Plasma cell cheilitis is a very rare type of lip inflammation of unknown etiology characterized histologically by diffuse plasma cell infiltration in dermis (27, 30). Clinically, it presents as a circumscribed and flat to slightly raised eroded area of the lip, or as erythematous-violaceous, ulcerated and asymptomatic plaques which evolve slowly. Histology includes a band-like infiltrate of plasma cells in the upper dermis, with possible capillary dilation, erythrocyte extravasation, hemosiderin deposits, and mild epidermal spongiosis. Differential diagnosis includes actinic cheilitis, allergic contact cheilitis, lichen planus, etc. Therapy may include topical and intralesional corticosteroids, topical calcineurin inhibitors, destructive treatment methods, or sometimes even immunosuppressants (30).

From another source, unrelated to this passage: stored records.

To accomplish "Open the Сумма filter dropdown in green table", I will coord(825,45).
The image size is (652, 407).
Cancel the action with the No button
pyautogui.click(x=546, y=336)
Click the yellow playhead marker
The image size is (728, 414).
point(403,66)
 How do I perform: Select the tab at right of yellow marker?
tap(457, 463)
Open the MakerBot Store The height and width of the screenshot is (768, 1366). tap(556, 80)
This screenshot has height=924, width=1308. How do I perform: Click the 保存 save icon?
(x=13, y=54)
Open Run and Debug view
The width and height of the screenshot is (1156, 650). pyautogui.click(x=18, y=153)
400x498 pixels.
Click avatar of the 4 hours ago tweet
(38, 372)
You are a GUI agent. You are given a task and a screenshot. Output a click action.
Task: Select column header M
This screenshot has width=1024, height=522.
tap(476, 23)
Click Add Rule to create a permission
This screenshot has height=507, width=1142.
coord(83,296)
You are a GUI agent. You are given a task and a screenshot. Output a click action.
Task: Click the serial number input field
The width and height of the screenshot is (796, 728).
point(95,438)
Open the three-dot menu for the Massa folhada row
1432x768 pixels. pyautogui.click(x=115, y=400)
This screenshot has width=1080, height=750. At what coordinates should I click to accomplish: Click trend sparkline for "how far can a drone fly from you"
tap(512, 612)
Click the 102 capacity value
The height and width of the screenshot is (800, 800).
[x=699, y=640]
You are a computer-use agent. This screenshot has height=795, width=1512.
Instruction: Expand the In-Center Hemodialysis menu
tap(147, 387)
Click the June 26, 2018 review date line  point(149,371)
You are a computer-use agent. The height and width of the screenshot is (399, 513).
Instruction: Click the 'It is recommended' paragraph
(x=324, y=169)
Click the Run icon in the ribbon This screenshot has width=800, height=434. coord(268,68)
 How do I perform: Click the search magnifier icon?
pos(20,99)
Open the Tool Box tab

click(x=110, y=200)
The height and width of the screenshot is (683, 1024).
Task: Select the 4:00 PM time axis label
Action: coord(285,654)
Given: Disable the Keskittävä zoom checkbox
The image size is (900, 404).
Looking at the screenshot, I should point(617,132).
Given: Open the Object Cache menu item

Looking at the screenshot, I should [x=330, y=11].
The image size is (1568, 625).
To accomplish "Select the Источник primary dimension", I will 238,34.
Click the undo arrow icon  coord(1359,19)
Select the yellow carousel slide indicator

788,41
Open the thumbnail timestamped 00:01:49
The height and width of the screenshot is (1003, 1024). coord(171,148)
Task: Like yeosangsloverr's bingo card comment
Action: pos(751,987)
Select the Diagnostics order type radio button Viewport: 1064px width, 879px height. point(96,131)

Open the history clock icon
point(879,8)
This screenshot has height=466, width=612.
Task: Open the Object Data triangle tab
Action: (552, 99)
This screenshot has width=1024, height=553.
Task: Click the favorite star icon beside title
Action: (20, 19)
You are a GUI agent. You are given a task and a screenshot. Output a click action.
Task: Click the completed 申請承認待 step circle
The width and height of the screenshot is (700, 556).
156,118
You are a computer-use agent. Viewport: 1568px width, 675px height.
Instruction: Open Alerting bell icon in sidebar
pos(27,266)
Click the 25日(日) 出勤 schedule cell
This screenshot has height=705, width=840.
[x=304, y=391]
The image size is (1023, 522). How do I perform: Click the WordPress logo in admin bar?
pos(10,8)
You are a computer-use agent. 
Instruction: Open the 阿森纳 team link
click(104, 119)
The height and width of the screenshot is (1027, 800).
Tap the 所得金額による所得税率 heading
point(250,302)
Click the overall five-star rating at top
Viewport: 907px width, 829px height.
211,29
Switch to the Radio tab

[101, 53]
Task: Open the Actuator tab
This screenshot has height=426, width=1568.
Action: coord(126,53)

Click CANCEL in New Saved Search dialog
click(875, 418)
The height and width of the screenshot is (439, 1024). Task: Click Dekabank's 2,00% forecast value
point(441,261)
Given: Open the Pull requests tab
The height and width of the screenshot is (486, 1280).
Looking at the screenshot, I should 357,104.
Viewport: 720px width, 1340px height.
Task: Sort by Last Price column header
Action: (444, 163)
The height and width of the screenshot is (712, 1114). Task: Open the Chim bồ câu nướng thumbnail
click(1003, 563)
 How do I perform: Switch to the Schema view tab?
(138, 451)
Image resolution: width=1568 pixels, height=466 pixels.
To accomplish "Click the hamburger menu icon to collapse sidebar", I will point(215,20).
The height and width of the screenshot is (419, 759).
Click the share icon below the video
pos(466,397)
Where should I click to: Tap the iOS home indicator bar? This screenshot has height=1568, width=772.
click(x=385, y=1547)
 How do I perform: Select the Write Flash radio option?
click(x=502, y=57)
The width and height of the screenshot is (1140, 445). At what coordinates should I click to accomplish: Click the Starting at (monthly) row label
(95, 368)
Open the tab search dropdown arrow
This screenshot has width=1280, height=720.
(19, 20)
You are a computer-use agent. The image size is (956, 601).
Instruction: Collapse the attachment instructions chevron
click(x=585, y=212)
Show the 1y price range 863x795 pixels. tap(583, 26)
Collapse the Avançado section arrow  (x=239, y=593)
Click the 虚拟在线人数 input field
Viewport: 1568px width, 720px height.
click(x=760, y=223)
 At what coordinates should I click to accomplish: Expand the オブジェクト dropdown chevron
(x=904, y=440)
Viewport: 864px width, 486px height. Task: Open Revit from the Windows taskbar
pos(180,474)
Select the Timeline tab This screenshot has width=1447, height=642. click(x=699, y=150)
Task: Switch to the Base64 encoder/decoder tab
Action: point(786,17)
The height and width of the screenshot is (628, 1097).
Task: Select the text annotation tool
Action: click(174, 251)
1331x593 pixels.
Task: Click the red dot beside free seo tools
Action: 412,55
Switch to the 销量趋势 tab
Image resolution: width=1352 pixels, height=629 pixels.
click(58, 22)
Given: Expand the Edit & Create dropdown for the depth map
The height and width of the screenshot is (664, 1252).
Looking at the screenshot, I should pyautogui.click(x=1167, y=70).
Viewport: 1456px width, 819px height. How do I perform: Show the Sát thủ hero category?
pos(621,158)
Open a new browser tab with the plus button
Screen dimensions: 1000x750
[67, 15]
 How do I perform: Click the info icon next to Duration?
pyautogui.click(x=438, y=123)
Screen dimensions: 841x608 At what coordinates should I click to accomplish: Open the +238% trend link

The chronic discoid form of lupus erythematosus can sometimes encompass lip changes/lesions, which present as diffuse cheilitis, spreading usually above the vermilion zone. Subacute cutaneous lupus erythematosus rarely includes oral lesions, manifesting with sharply bordered, slightly atrophic erythema of oral mucosa or, as in severe cases, a diffuse erythematous, scar plaque, which extends beyond the vermilion. Lip changes in systemic lupus erythematosus may present as bordered or diffuse erythema, purpuric maculae, erosions or ulcerations, or patients may have oral ulcerations, which are one of the major criteria for systemic lupus erythematosus diagnosis (31). Generalized rash in acute lupus can also affect the lips in some cases. Differential diagnosis of lupus erythematosus on the lips may include allergic contact dermatitis, actinic cheilitis, lichen planus, psoriasis, erythema multiforme, pemphigus vulgaris, squamous cell carcinoma, etc.
Lichen planus as a chronic mucocutaneous disease occurs in 6% of cases on the lips in the form of reticular, striatus or annular Wickham’s striae, irregular (patchy) erythema and erosions, especially of the lower lip (32). Differential diagnosis includes lichenoid drug reactions (e.g., to antiinflammatory medications, angiotensin-converting enzyme inhibitors, antimalarials), lichenoid contact dermatitis (e.g., to amalgam and other dental materials), discoid lupus erythematosus, etc.
Angioedema manifests often on the lips and is mostly allergic (19, 33). It is one of the most common causes of transient lip swelling, while macrocheilia describes permanent swelling of one or both lips.
Manifestations of bullous diseases are also possible on the lips, especially in pemphigus vulgaris ( Fig. 5 ), an autoimmune mucocutaneous blistering disease the initial manifestations of which often are oral lesions (50% to 70% of cases), mostly erosions. Similar changes may be seen in the pemphigoid group (34). Sometimes it initially presents with single persistent lower lip lesions without progressing to other location. Both the pemphigus and pemphigoid workups are complex and include histopathologic and immunofluorescent diagnostics.
Lip lesions/cheilitis in association with pemphigus vulgaris.